Innovation in areas such as speech output and display is significant to both the user and the clinician. Enhanced output features open the user to increased participation in outdoor activities, in social settings, in the classroom, on the job, and overall in societal interactions. With improvements, clinicians will be able to recommend more suitable options for each client and may find it easier and less time consuming to adapt the system to meet the user's preferences and needs.

The ability to express one's needs and desires is of utmost importance in leading a full and independent lifestyle. Augmentative communication devices should allow users to communicate clearly (e.g. choice of words, good voice quality), efficiently (e.g. easy and intuitive item selection, good communication rate) and effectively (e.g. get their point across, accomplish communication and interpersonal goals). Current systems sound somewhat unnatural, with reduced intelligibility, inappropriate prosody (i.e. varied intonation, stress and rhythm), and inadequate expressiveness (i.e. emotion, tone and feeling). [1] The listener's ability to understand speech depends upon the choice of words, phrases, intonation, and inflection as well as the overall communicative (topic, prior information) and environmental (place, activity) context. [1,2]

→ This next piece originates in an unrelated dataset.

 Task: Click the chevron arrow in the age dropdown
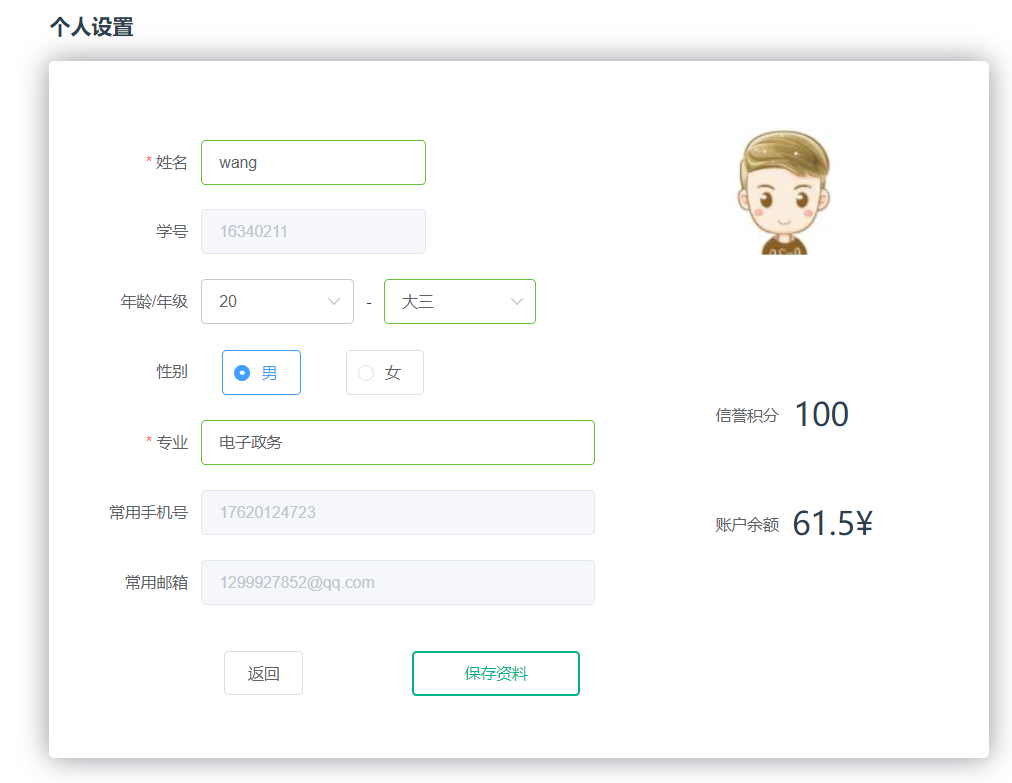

Specific needs include the ability to create highly intelligible, eloquent speech with natural intonation and voice personalization - at an acceptable and effective communication rate. The user should be able to easily customize voices to sound young or old, high-pitched or low-pitched, hoarse or smooth, excited or bored, or even whispered. The communicator should be able to inflect their voice (sounding urgent, sarcastic, or serious), vary intonation (pitch, loudness, and volume) with voice quality that reflects their age, gender and personal preference. Temporal control of speech output is desirable in accounting for the temporal demands of different contexts and during communicative interactions. Communicators should be able to direct their speech to specific listeners and make it unavailable to others. [3] Improving AAC voice output capabilities will significantly improve the clarity, quality, and rate of communication; social interaction; confidence and user safety.

Communication context includes the speaker's words and phrases, the environment (time, place), the activity (work, play) and the words and phrases spoken by the communication partner (the "interlocutor"). AAC devices that are capable of utilizing contextual information should have improved communication efficiency, clarity and literacy (e.g. a more appropriate word may be chosen for the utterance).

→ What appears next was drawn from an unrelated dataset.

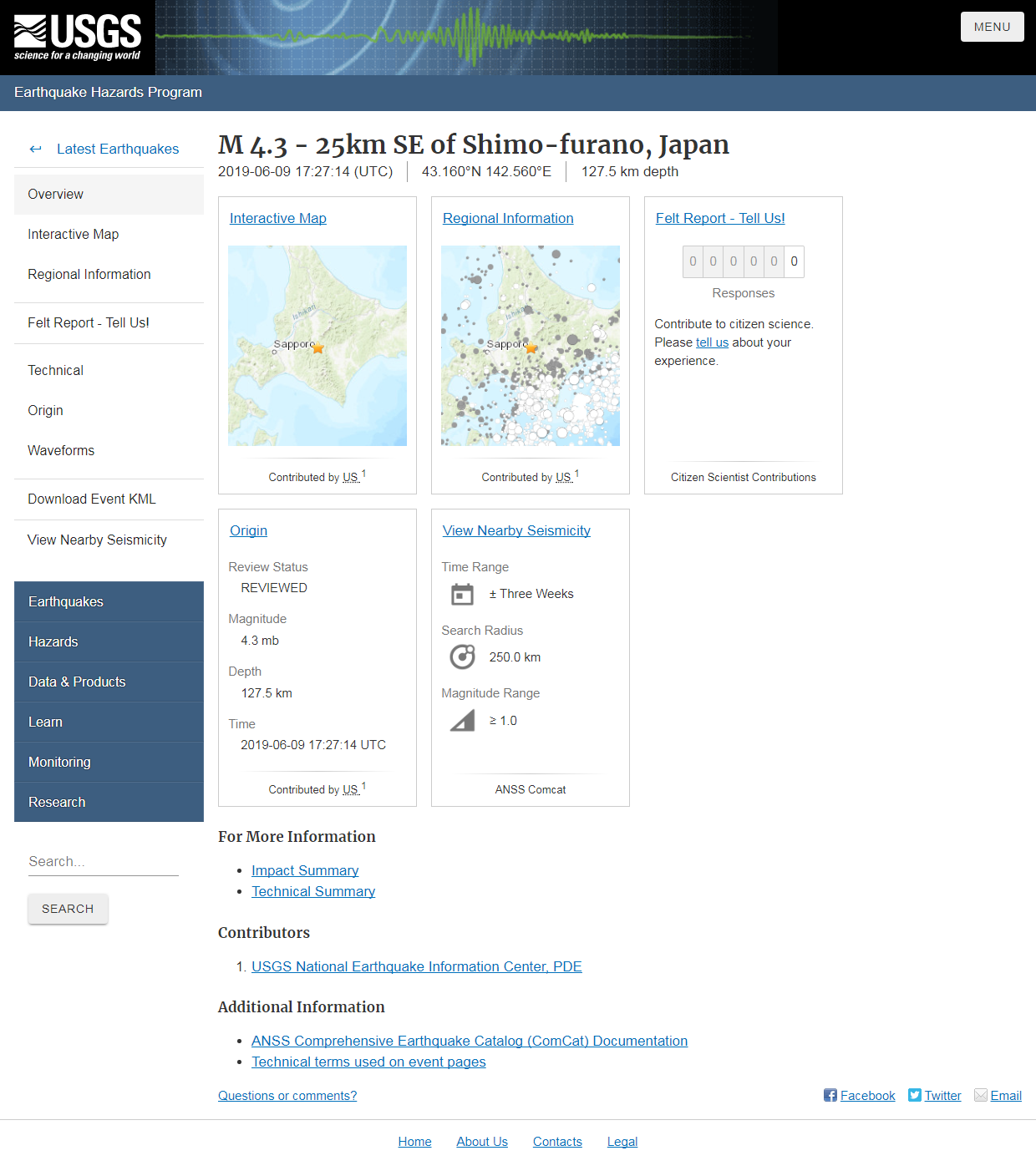Viewport: 1036px width, 1176px height.
Task: Select Overview in the sidebar
Action: pyautogui.click(x=55, y=194)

The visual display plays an important role in AAC-based communication. The display enables the speaker to see their message as they generate it and may allow their communication partner to read their utterance as they compose or speak it. The display also provides the means by which a user selects items, constructs expressions, and makes corrections to text before it is spoken. Dynamic displays change in response to user input while static displays consist of a fixed set of displayed items.

A need exists for virtual displays (i.e. the illusion of a display screen but smaller and transformable). When a person is in bed or in a vehicle for example, use of a "standard" display may be inconvenient or intrusive. A wireless dual display may be appropriate for a teacher (at the front of the room) to communicate with his or her students (at their desk) or for a patient to communicate (from a hospital room) to their doctor or nurse (at a nursing station). Virtual systems could be a separate wearable device or part of an everyday item such as eyeglasses. To facilitate more natural conversation and ensure user privacy, it should not be necessary for the communication partner to read display information over the shoulder of the augmented communicator.

Display weight and power consumption are also important considerations. Size and eye-to-screen viewing distance is critical. Battery charging should be easy and convenient. The display's weight should not affect the ability to transport the technology by imposing extra burden on the user. Displays should reflect the visual, postural, and motor capabilities of the user; be convenient and unobtrusive to the user; and durable through many daily environmental conditions.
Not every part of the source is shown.